Pharma throwing money away on digital ads

SUMMARY: Digital ad spend in pharmaceutical brands is up 111% so far in 2020 and 80% of that money is being thrown away by fraud and the popularity of programmatic advertising.

While popular, digital advertising wasn’t an immediate hit in the pharmaceuticals arena due to the strict regulations. Pharmaceutical advertisers have traditionally been slow to join with the latest trends simply because it’s more complicated for regulated industries.

Analysts predicted that pharmaceutical ad spends across digital would increase this year, but they had no idea how much it would increase with the unexpected pandemic. It appears that advertisers are shifting dollars—as digital ad spend is up, print numbers for the sector are down. The number of brands advertising across print decreased by 17% and spend decreased by 30%.

The largest brand in terms of spending so far in 2020—GlaxoSmithKline—occupies 14% of the total ad spend in the category, suggesting that the market is saturated with many brands making small placements.

A Waste of money?

Bob Hoffman had some great insights into the online ad fraud problem…

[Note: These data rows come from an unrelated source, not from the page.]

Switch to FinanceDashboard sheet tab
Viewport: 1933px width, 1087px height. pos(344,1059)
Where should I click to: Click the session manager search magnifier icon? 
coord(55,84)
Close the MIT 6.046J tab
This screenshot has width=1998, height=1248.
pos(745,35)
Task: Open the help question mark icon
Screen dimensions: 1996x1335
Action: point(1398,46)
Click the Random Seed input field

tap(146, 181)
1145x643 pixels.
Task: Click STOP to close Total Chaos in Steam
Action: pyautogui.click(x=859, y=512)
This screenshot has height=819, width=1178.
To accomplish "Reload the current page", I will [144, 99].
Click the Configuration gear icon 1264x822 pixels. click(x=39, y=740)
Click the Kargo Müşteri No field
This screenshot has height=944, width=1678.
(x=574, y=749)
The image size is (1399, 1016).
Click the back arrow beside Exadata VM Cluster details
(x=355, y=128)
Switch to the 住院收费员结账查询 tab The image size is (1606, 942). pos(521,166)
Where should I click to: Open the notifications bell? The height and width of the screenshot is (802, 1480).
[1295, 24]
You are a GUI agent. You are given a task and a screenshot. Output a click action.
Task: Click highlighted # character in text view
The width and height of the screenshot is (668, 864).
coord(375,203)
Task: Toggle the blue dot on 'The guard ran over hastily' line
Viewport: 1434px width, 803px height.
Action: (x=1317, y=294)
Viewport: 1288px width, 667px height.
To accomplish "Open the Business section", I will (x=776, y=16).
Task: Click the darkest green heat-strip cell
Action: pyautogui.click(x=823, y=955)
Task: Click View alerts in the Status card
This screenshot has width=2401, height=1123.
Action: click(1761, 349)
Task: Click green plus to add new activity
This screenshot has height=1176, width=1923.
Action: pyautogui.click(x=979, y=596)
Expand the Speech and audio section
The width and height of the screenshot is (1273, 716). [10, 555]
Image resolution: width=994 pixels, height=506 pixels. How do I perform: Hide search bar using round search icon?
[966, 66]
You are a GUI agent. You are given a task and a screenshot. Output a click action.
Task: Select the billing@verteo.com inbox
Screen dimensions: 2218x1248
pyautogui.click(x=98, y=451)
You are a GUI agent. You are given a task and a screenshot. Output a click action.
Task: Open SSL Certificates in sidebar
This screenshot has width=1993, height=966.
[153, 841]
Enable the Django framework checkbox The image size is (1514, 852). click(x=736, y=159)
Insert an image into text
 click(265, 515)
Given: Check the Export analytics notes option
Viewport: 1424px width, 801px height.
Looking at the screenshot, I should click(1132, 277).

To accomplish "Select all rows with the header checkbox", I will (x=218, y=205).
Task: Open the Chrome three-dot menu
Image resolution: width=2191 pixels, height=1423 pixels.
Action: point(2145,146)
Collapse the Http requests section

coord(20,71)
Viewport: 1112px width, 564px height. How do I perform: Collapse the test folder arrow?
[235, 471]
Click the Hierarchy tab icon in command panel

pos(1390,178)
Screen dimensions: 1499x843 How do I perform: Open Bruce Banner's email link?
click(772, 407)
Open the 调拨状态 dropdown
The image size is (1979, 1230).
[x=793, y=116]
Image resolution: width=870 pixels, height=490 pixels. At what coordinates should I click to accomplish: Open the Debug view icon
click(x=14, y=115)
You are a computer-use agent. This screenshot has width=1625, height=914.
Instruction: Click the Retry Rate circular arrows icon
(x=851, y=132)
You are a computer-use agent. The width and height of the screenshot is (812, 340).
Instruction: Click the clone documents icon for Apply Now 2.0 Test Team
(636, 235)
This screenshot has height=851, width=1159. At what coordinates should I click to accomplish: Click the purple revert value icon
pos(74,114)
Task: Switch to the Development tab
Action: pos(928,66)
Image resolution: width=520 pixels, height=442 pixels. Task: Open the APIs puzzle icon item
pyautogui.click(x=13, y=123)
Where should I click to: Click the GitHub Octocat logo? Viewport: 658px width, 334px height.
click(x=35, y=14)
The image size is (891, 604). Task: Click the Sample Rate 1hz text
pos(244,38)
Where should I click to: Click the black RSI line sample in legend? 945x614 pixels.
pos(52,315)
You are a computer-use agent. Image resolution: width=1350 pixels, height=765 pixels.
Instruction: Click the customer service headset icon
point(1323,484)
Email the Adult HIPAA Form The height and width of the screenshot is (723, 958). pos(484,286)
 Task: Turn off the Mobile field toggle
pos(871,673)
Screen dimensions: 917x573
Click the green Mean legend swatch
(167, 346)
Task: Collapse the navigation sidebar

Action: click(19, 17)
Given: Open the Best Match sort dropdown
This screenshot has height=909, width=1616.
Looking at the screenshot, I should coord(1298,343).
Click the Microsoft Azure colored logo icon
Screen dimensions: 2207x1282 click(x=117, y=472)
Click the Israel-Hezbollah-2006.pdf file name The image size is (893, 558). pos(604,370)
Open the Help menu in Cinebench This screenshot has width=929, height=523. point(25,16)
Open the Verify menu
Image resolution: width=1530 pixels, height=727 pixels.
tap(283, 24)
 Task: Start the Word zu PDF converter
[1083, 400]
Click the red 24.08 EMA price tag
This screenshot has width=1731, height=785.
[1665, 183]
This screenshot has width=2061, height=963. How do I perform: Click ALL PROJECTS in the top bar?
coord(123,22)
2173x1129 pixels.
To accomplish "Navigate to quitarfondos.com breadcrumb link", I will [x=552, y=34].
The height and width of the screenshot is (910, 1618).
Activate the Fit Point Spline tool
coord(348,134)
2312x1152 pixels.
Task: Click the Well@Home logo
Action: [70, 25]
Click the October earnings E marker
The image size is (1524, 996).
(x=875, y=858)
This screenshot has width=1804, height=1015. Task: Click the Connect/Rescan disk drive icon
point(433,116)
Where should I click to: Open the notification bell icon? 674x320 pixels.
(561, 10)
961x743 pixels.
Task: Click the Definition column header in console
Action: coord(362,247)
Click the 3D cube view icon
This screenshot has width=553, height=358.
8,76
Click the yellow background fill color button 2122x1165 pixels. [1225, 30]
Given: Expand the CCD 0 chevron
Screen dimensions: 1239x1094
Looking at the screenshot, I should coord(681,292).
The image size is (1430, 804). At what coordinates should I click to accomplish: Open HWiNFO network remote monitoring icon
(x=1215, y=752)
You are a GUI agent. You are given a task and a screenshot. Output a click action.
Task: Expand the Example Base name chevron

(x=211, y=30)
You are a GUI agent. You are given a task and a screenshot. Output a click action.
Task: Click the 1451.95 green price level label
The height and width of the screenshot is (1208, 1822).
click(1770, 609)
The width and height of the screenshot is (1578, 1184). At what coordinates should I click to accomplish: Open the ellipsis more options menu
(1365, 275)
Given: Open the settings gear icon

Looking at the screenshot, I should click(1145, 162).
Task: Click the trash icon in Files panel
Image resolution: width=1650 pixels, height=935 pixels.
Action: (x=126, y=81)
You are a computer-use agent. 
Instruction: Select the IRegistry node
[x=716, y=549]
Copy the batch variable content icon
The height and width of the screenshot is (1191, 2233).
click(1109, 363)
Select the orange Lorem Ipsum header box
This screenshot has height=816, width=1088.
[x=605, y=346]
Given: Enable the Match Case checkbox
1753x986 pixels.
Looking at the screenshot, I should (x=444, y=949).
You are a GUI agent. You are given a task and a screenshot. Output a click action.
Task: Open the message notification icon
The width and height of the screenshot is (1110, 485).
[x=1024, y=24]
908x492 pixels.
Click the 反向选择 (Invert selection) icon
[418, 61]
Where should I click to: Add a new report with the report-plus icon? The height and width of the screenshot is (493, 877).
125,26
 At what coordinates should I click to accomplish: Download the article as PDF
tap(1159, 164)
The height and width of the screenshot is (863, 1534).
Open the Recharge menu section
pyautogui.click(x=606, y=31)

In May, the ISBA (UK’s equivalent of the US Association of National Advertisers) released a study conducted for them over a two year period by PwC that unambiguously laid out the absurd wastefulness of the hideous adtech “ecosystem.”

Highlights of the report:

  – Fifty percent of all online media dollars are being siphoned off by the adtech “ecosystem” before they reach publishers.
   – According to the Financial Times, of the 50% of the budgets that are siphoned off, about 1/3 of the dollars “were completely untraceable.” In some cases, the untraceable costs were as high as 83%. This means the money just evaporated into the adtech black box without a trace.
   – Only 12% of the ad dollars were completely transparent and traceable. An astounding 88% of online ad dollars could not be traced from the buyer to the publisher.

But wait. It gets better. The researchers only studied results from the most sophisticated, most demanding advertisers like Disney, Unilever and Nestlé. “It’s important to realise that this study represents the most premium parts . . . the highest profile advertisers, publishers, agencies and adtech,” said the leader of the study from PwC.

Forbes said it best.  In recent years, ad fraud has gotten far easier to pull off and vastly more scalable due to programmatic technologies that automate the buying and selling of trillions of ad impressions every month. Not only are the dollars spent in digital advertising the highest it’s ever been – $125 billion in 2019 in the U.S.; the dollars flowing to cybercriminals is also at its highest point ever. The vast majority of those dollars come at the expense of the biggest brands, spending heavily in digital to get “reach and frequency.”

I have analyzed three client spends on prpgrammatic and found:

1ne: 80% of clicks were attributed to BOT sites and thus were fraud.

2wo: Online media agencies took hefty commissions regardless of performance.

3hree: The bounce rates for programmatic were extremely high, well above 85%.

4our: Pages viewed and time on site via programmatic ads was dismal.

In other words, the money that pharma is throwing into digital is largely wasted. They don’t have in-house analytic people to provide metrics that matter, and too many managers are signing off on programmatic ad spending that has too much fraud.

Pharma DTC. Managers and digital agencies have to take a lot of the blame for boring online ads and lack of creativity that could actually lead to better metrics. Right now, programmatic ad servers are wetting their chops at the free money floating their way.